This my one hundredth page for this blog

Imagine you are building or refurbishing or even extending a house or other property. One of the ideas you have is that the columns or pillars that are part of the property should have tiles attached to them: purely cosmetic, not structural.

The question turns to design and you think:

  • All one tile? Same colour, size and material?
  • Two tiles? Different colours and size, same or different material?
  • Three tiles? …

There are many possible combination of tiling here, clearly. However, what I want to talk about here is the scenario of choosing

  • four tiles
    • different colours
    • same size
    • same material

… you can change any of this as you wish!

These four tiles can be arranged in any pattern or style you want; and I am going to assume that four tiles extend across the face of the column exactly, including the grouting (infilling): no overlaps or shortfalls …

Your tiles might look like this … just playing with ideas here:

tiles_vert_1 tiles_vert_2 tiles_horiz
Tiles Vertical 1 Tiles Vertical 2 Tiles Horizontal
tiles_offset_1 tiles_offset_2 tiles_rand
Tiles Offset 1 Tiles Offset 2 Tiles Random

What’s this got to do with Excel I can hear you screaming at the screen??? Well, how did I

a) get all of those colours EASILY to be the colours required?

b) How did I randomise the results?

Ah!
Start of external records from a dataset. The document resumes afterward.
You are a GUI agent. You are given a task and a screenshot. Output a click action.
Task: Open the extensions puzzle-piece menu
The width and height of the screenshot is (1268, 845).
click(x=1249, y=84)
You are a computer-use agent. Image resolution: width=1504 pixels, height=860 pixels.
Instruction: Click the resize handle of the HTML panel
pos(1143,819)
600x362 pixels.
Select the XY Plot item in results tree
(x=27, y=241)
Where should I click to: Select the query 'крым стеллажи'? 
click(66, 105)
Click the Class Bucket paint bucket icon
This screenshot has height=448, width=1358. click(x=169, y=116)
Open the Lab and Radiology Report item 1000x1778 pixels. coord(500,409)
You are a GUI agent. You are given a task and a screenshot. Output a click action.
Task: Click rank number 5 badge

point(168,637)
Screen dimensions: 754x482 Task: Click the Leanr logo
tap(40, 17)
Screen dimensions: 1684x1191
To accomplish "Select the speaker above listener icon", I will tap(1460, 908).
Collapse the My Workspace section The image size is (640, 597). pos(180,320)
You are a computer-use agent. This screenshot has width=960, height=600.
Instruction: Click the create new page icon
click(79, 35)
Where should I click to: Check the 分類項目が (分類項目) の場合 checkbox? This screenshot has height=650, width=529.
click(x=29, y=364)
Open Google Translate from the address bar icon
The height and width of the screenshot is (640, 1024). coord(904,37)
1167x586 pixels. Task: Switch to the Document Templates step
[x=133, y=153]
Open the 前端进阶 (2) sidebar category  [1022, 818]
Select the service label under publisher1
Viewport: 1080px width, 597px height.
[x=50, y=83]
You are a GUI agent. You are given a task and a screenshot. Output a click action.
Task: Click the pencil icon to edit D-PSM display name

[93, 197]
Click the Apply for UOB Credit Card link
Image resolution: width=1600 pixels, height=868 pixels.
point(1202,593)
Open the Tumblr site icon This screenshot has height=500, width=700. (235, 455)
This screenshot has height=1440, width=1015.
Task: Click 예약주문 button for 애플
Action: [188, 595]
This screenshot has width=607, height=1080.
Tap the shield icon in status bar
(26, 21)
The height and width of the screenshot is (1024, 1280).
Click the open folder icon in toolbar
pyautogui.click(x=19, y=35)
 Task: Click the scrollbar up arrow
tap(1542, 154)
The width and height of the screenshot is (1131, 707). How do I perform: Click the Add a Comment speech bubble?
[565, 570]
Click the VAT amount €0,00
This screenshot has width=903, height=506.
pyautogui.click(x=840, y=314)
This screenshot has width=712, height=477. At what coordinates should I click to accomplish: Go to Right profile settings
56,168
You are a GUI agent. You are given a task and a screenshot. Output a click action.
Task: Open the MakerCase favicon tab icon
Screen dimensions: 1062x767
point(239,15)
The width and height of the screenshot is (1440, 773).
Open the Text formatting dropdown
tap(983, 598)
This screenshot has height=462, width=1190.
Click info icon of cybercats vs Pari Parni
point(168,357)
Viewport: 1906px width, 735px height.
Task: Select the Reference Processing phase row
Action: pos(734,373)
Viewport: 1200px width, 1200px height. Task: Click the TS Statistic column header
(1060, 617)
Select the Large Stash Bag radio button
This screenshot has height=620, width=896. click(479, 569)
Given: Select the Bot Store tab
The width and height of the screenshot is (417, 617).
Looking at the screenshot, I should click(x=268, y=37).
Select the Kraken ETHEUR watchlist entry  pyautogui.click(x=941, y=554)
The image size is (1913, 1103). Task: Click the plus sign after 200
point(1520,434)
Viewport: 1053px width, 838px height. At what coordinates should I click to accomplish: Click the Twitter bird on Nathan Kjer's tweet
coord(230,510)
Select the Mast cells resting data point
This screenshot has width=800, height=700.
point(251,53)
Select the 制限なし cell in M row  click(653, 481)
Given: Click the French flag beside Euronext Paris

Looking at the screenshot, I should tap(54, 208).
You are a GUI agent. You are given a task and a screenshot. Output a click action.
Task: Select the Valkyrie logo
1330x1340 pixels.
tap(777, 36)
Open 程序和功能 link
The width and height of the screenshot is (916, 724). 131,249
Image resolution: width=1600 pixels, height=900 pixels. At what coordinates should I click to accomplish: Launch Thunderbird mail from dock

Now you can see there must be a little bit more to this than meets the eye!

Conditional Formatting

Enter the number 1, 2, 3 and 4 wherever you want them on the column. In the case of the Tiles Vertical 1, all I did was put tile 1 in the first column and only tile 1, tile 2 in column 2 and only tile 2 … and the same for columns 3 and 4.

For Tiles Vertical 2, I have moved things around a little as you can see, but in large blocks of seven tiles.

It should be clear what’s happening in Tiles Horizontal and then again for Tiles Offset 1 and 2.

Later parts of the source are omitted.